PRAYER AND THE SPIRIT*
Romans 8 is one of the most magnificent passages in the whole of Paul’s writings. But right in the centre come two verses neglected today and often absent in contemporary paperbacks on “prayer”. Romans 8:26,27 reads:- “Likewise the Spirit also helpeth our infirmities: for we know not what we should pray for as we ought:
but the Spirit itself (Himself) maketh intercession for us with groanings which cannot be uttered. And he that searcheth the hearts knoweth what is the mind of the Spirit, because he maketh intercession for the saints according to the will of God.”
In times of barrenness, or of difficulty in prayer, it is all too easy to overlook God’s part in what is otherwise a human activity. The Apostle here suggests the help of the Holy Spirit in prayer. Our weakness is that we do not know what we should pray for. We are not competent judges of our condition (Matthew Henry). We are often like foolish children ready to cry for fruit before it is ripe and fit for them. Our manner in prayer also is not consistently what it should be. Our graces are weak, affections cold, thoughts wander and invariably we lack the heart to pray (2 Sam. 7:27).
It is encouraging to find that the Apostle Paul not only shared in the same weakness but had discovered a Divine Aid for his prayer life. Indeed, he refers to the Holy Spirit as the One who helps our infirmities. The word used could be translated ‘heaves with us’, or over against us’. The help given is similar to the help we might give in carrying someone else’s burdens.
This does not signify that the Spirit will do everything for us. We must stir ourselves to pray even when we do not feel in the mood for prayer. ‘We cannot without God, and He will not without us’ (Matthew Henry). What is this help? What does it mean to pray in the Spirit? How are we to understand this phrase ‘the Spirit making
intercession for us?’ He helps us frame our pleas! He indites our petitions! He prompts our requests! Christ intercedes for us in Heaven. The Spirit intercedes for us in our hearts. The Spirit, as an enlightening Spirit, teaches us what to pray for. As a sanctifying Spirit He works by exciting praying graces. As a Comforting Spirit He silences all our fears and helps us overcome all our discouragements.
This intercession which the Spirit makes is with groanings that cannot be uttered. There may be praying in the Spirit and through the Spirit where there is not a word spoken, as Moses prayed (Ex. 14:15), and Hannah (1 Sam. 1:13). Eloquence in prayer has nothing to do with this. Language may be totally limited! It is faith, fervency and feeling that is prominent.

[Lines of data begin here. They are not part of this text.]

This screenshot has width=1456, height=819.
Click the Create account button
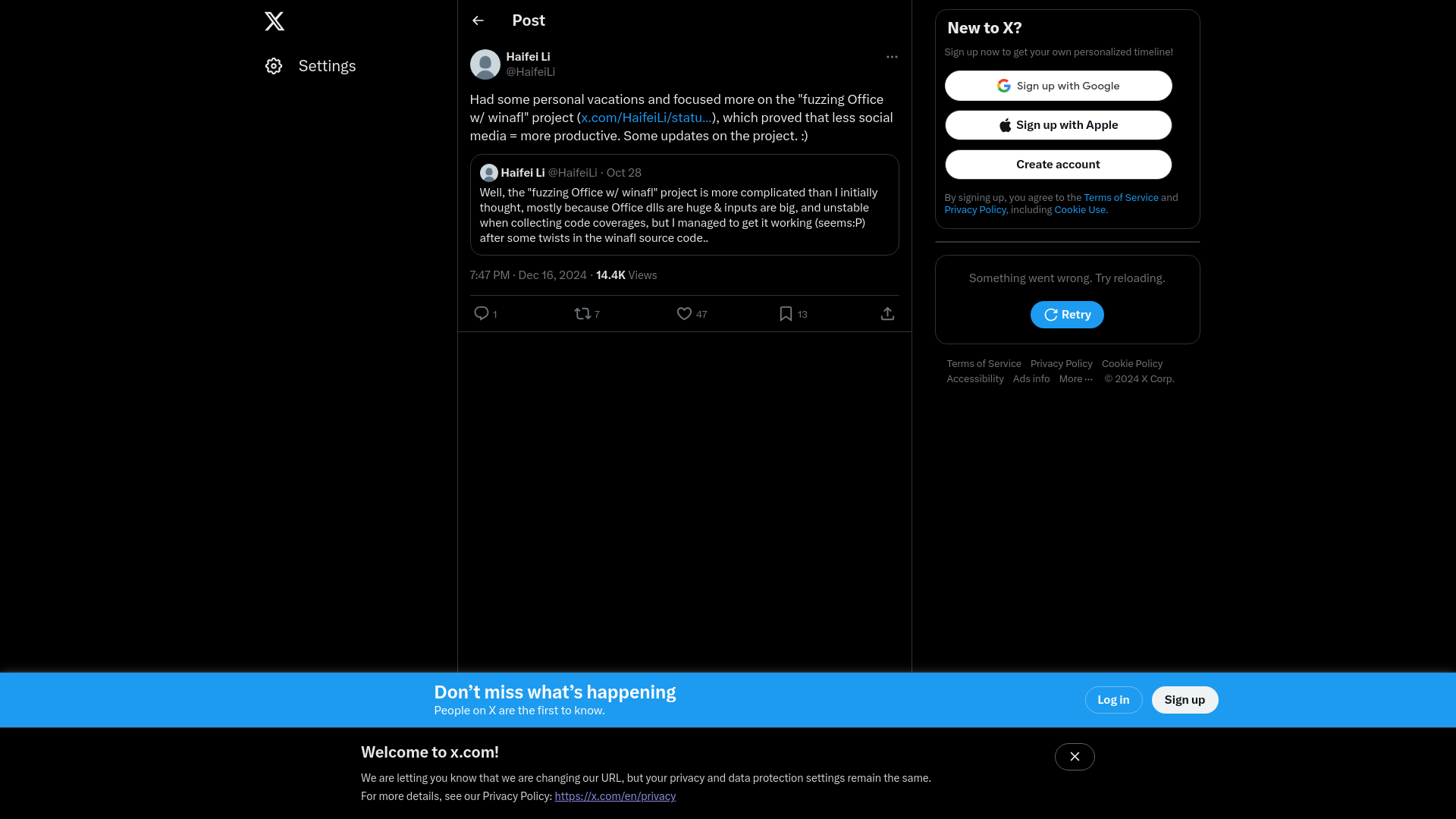click(1058, 164)
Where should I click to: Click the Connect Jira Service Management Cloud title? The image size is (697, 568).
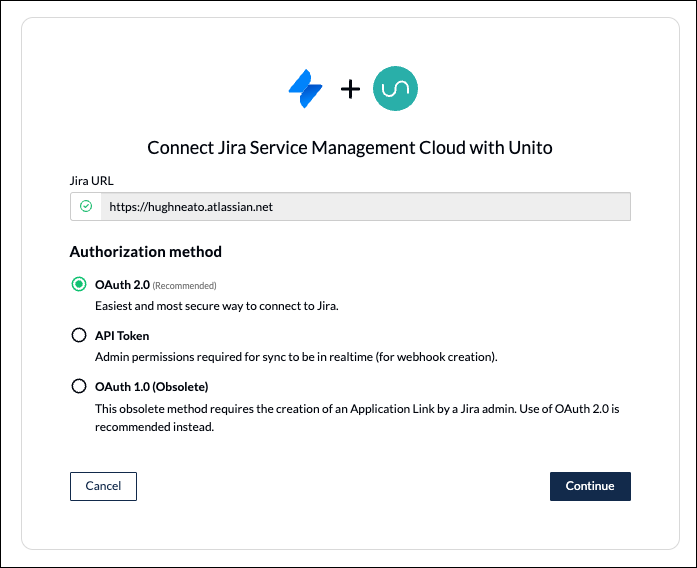click(350, 148)
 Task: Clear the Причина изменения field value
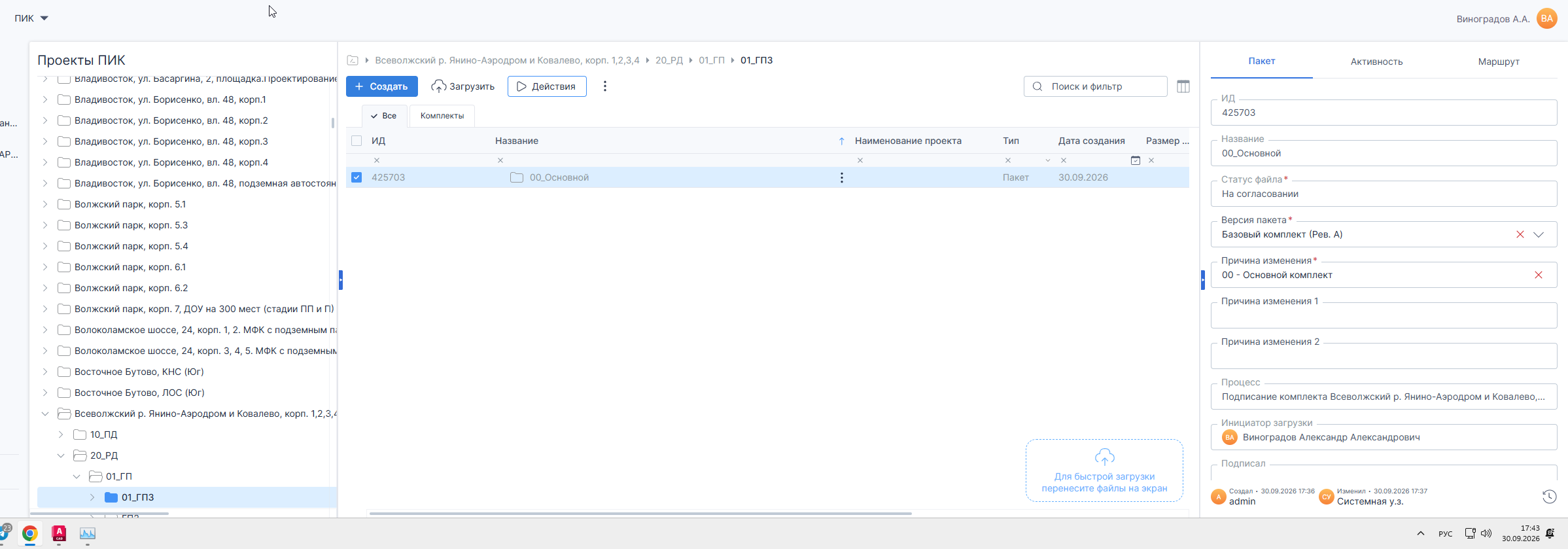[1539, 275]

James Montgomery expresses it perfectly:
Prayer is the soul’s sincere desire,
Uttered or unexpressed,
The motion of a hidden fire
That trembles in the breast.
Prayer is the burden of a sigh,
The falling of a tear,
The upward glancing of an eye
When none but God is near.
To the unbeliever or the sceptic looking on, prayer is nothing more than form or words. But God knows! For the true and sincere Christian it is the heart that matters. Our Heavenly Father knows what we have need of before we ask (Matt. 6:8). He knows what is the mind of His own Spirit in us. And as He always hears the Son interceding for us, so He always hears the Spirit interceding in us, because His intercession is according to the will of God.
‘I know that there are various expositions of this passage; but Paul seems to me to have simply meant this – that we are blind in our addresses to God . . . our minds are more disturbed and confused than that they can rightly choose what is meet and expedient… our thoughts . . . continue oppressed with darkness until the Spirit guides them by His light’ (John Calvin).
In a letter to James Wilson the saintly Samuel Rutherford gives advice to a Christian perplexed about prayer (St. Andrews, 8th January 1640): ‘Oh,’ say you, ‘I cannot pray’. I answer, honest sighing is faith breathing and whispering in the ear. The life is not out of faith where there is sighing, looking up with the eyes, and breathing toward God, ‘Hide not thine ear at my breathing’ (Lam. 5:56). ‘But what shall I do in spiritual exercises?’ you say. I answer:
Say, ‘I shall rather spoil twenty prayers, than not pray at all. Let my
broken words go up to heaven. When they come up into the great angel’s censer, that Compassionate Advocate will put together my broken prayers and perfume them. Words are but the accidents (incidental accompaniments) of prayer’.
This is the kind of prayer the Church so desperately needs today. Not clever, slick, eloquent, ostentatious utterances. But real prayer in the Holy Spirit and inspired by the indwelling presence and power of the Divine Comforter. We need to come to the place described by E. F. Kevan ‘where we find ourselves brought to silence by the very intensity of our longings’. May God give us more sighs in our praying!